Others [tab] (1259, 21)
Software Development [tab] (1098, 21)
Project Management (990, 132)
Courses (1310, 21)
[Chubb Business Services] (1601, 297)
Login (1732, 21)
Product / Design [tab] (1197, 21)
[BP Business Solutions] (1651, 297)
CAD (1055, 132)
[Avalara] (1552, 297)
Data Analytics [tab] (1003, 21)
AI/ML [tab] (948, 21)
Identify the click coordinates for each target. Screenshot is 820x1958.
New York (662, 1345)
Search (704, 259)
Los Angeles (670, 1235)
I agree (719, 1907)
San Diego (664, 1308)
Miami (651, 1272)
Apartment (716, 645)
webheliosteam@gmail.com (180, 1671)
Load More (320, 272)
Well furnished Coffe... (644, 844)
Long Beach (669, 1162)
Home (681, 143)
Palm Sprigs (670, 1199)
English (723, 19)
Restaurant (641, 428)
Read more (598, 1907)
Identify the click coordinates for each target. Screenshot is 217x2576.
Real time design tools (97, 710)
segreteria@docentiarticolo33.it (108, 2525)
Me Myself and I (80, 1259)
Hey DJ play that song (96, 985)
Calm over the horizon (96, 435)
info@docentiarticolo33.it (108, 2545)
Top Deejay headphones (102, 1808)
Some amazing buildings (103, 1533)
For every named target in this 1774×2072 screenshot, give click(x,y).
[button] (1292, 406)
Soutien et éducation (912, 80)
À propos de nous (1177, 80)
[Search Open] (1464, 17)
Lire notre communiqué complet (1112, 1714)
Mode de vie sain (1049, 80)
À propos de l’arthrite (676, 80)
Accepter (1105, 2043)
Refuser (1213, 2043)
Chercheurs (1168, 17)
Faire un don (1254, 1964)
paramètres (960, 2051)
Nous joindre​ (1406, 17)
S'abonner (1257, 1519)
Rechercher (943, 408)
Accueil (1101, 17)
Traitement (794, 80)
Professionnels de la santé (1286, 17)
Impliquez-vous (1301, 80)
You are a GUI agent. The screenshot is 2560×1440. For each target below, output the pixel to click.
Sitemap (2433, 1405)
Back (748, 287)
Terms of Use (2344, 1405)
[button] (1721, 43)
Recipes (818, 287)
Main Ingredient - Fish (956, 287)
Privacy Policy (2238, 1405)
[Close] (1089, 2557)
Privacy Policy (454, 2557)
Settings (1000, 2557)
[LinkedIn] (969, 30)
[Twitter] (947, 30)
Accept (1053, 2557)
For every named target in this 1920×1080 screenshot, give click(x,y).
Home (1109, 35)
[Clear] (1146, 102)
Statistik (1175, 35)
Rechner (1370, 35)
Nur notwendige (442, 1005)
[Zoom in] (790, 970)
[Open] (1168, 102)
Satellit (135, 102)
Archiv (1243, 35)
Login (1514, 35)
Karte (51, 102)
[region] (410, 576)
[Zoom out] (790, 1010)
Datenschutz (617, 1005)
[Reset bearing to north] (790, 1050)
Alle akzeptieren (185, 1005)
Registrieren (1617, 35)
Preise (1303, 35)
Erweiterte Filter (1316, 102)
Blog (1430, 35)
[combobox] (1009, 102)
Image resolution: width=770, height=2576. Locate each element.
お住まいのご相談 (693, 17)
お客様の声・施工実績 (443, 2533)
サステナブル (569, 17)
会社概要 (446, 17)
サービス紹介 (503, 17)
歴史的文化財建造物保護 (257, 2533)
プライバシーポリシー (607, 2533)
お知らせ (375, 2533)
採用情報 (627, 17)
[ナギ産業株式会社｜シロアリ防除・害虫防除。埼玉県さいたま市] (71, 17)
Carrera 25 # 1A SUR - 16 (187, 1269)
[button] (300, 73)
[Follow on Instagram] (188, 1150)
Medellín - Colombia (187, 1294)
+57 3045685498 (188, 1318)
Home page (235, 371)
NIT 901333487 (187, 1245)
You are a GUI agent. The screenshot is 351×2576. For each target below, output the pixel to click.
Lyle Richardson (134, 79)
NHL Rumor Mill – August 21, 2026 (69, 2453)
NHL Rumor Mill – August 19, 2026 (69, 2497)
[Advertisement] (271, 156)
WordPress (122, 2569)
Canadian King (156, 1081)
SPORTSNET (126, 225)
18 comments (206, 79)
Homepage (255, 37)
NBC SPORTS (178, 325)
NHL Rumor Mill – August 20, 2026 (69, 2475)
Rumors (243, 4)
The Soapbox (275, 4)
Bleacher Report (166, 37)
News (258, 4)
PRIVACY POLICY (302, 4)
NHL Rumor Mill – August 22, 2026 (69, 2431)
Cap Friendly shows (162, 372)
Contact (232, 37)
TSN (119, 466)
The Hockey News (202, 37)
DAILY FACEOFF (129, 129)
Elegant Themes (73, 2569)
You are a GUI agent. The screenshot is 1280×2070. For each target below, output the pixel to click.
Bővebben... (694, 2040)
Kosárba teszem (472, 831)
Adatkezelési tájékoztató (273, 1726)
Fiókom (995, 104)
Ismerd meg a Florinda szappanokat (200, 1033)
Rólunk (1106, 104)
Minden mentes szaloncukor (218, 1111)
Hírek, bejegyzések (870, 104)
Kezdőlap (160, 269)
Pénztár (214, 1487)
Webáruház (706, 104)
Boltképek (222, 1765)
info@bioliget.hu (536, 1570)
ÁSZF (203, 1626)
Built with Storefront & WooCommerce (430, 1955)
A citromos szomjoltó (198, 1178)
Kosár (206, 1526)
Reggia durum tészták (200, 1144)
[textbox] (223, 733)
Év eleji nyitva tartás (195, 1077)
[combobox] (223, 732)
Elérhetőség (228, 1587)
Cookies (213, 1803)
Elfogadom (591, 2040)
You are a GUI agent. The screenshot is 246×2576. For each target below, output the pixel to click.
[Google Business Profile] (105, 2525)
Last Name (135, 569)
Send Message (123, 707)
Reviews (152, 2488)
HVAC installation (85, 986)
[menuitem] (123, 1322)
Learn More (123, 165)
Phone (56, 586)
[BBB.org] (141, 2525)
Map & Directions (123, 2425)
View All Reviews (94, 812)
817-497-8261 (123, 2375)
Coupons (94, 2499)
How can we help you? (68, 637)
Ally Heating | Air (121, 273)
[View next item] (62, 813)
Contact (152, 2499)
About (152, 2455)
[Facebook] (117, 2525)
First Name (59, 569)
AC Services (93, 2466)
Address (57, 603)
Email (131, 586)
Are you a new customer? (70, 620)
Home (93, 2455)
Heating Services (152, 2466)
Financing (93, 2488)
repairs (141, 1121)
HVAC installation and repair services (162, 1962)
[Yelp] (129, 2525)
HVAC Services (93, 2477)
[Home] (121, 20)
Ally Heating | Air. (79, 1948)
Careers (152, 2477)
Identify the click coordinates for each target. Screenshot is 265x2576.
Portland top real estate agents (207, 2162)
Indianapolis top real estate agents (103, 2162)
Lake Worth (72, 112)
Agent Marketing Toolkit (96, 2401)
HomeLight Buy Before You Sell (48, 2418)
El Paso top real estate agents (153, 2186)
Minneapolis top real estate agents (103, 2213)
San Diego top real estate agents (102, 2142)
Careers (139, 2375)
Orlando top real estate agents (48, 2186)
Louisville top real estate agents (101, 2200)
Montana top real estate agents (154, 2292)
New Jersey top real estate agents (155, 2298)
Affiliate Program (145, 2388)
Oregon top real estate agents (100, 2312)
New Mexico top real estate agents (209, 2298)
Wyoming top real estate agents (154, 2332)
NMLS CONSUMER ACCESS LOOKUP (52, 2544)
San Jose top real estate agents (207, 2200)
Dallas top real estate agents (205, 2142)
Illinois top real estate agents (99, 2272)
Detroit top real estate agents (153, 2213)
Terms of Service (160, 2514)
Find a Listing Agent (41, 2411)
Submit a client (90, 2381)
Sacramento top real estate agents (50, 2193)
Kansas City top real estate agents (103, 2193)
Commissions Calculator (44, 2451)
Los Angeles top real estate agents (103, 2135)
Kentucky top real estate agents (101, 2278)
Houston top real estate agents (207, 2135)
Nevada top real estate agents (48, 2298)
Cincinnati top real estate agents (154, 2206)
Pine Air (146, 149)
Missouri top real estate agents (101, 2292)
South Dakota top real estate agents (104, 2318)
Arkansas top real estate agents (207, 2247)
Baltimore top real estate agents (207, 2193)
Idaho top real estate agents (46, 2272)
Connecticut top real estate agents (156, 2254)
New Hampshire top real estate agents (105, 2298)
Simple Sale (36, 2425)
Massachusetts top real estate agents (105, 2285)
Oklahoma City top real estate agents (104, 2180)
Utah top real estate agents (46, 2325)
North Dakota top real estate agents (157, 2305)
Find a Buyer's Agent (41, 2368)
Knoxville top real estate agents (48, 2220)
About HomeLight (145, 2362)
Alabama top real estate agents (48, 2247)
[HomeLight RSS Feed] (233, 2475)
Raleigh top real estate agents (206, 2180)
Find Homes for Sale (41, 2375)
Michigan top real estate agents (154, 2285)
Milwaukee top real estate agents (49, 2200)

*-*-*

* [TASK REQUIREMENTS]: Above are some lines. Repeat exactly, and only, those from the line that has "Datenschutz (617, 1005)" through the line that has "Cookies (213, 1803)".

* [FINAL ANSWER]:
Datenschutz (617, 1005)
[Reset bearing to north] (790, 1050)
Alle akzeptieren (185, 1005)
Registrieren (1617, 35)
Preise (1303, 35)
Erweiterte Filter (1316, 102)
Blog (1430, 35)
[combobox] (1009, 102)
Image resolution: width=770, height=2576. Locate each element.
お住まいのご相談 (693, 17)
お客様の声・施工実績 (443, 2533)
サステナブル (569, 17)
会社概要 (446, 17)
サービス紹介 (503, 17)
歴史的文化財建造物保護 (257, 2533)
プライバシーポリシー (607, 2533)
お知らせ (375, 2533)
採用情報 (627, 17)
[ナギ産業株式会社｜シロアリ防除・害虫防除。埼玉県さいたま市] (71, 17)
Carrera 25 # 1A SUR - 16 (187, 1269)
[button] (300, 73)
[Follow on Instagram] (188, 1150)
Medellín - Colombia (187, 1294)
+57 3045685498 (188, 1318)
Home page (235, 371)
NIT 901333487 (187, 1245)
You are a GUI agent. The screenshot is 351×2576. For each target below, output the pixel to click.
Lyle Richardson (134, 79)
NHL Rumor Mill – August 21, 2026 (69, 2453)
NHL Rumor Mill – August 19, 2026 (69, 2497)
[Advertisement] (271, 156)
WordPress (122, 2569)
Canadian King (156, 1081)
SPORTSNET (126, 225)
18 comments (206, 79)
Homepage (255, 37)
NBC SPORTS (178, 325)
NHL Rumor Mill – August 20, 2026 (69, 2475)
Rumors (243, 4)
The Soapbox (275, 4)
Bleacher Report (166, 37)
News (258, 4)
PRIVACY POLICY (302, 4)
NHL Rumor Mill – August 22, 2026 (69, 2431)
Cap Friendly shows (162, 372)
Contact (232, 37)
TSN (119, 466)
The Hockey News (202, 37)
DAILY FACEOFF (129, 129)
Elegant Themes (73, 2569)
You are a GUI agent. The screenshot is 1280×2070. For each target below, output the pixel to click.
Bővebben... (694, 2040)
Kosárba teszem (472, 831)
Adatkezelési tájékoztató (273, 1726)
Fiókom (995, 104)
Ismerd meg a Florinda szappanokat (200, 1033)
Rólunk (1106, 104)
Minden mentes szaloncukor (218, 1111)
Hírek, bejegyzések (870, 104)
Kezdőlap (160, 269)
Pénztár (214, 1487)
Webáruház (706, 104)
Boltképek (222, 1765)
info@bioliget.hu (536, 1570)
ÁSZF (203, 1626)
Built with Storefront & WooCommerce (430, 1955)
A citromos szomjoltó (198, 1178)
Kosár (206, 1526)
Reggia durum tészták (200, 1144)
[textbox] (223, 733)
Év eleji nyitva tartás (195, 1077)
[combobox] (223, 732)
Elérhetőség (228, 1587)
Cookies (213, 1803)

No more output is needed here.